TODO

There's lots of things to add.

TLS
- Autorenew this with an ACME server (eg, Boulder; use the Lego library)
- self-host the Boulder server & add the main CA pubkey to the client
- Work with self-signed stuff for now tho
Authentication
- Give each client an API key
- Limit decryption keys that client can access?
Admin UI on the server
- Manage client accounts
- Import public keys
- Add/Remove keys
Private Key autorotation
PGP Public Key Server
- a la keys.openpgp.org
- two servers? one public (company pub keys), one internal (customer pub keys)
Encryption groups
- Add a number of public keys to a group. When the client encrypts to a group, use all the keys.
- Auto-remove expired keys from groups

Technical TODO

More specific stuff

Wrap keys in Armor when sending over the wire
- Figure out sending multiple keys in the same request. Wrap in json? Can Armor handle multiple keys?
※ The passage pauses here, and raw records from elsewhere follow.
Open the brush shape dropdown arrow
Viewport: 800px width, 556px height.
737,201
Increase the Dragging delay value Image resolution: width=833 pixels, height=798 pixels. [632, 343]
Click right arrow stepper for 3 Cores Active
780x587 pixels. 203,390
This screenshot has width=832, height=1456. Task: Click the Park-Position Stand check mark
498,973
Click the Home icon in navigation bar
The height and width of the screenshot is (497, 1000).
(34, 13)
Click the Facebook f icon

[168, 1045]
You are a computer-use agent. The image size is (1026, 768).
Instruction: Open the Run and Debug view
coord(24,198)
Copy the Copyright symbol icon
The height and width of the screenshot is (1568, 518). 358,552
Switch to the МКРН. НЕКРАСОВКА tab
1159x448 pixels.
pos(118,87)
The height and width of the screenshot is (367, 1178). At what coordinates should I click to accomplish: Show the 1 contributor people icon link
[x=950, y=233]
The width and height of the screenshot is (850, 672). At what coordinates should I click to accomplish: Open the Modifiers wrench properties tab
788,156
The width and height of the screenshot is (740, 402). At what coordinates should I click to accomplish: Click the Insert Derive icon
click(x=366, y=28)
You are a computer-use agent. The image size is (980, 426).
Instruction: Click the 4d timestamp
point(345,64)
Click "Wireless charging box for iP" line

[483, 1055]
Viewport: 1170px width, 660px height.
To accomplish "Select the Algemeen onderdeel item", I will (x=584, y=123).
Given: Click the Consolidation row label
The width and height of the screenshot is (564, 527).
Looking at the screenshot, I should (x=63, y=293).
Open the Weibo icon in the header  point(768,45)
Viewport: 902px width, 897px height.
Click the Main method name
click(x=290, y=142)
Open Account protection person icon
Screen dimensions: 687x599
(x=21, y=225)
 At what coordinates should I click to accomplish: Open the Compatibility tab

Can I just concatinate multiple Armored keys?
Auto-generate self-signed certs for testing TLS
Password protect private keys?
- Where would this password be stored?
- Keys would ultimately need to be stored on disk somewhere, and they can't be unprotected there.
Reorganize code to split client and server and a common lib
Look at KMIP. Do I want to implement this?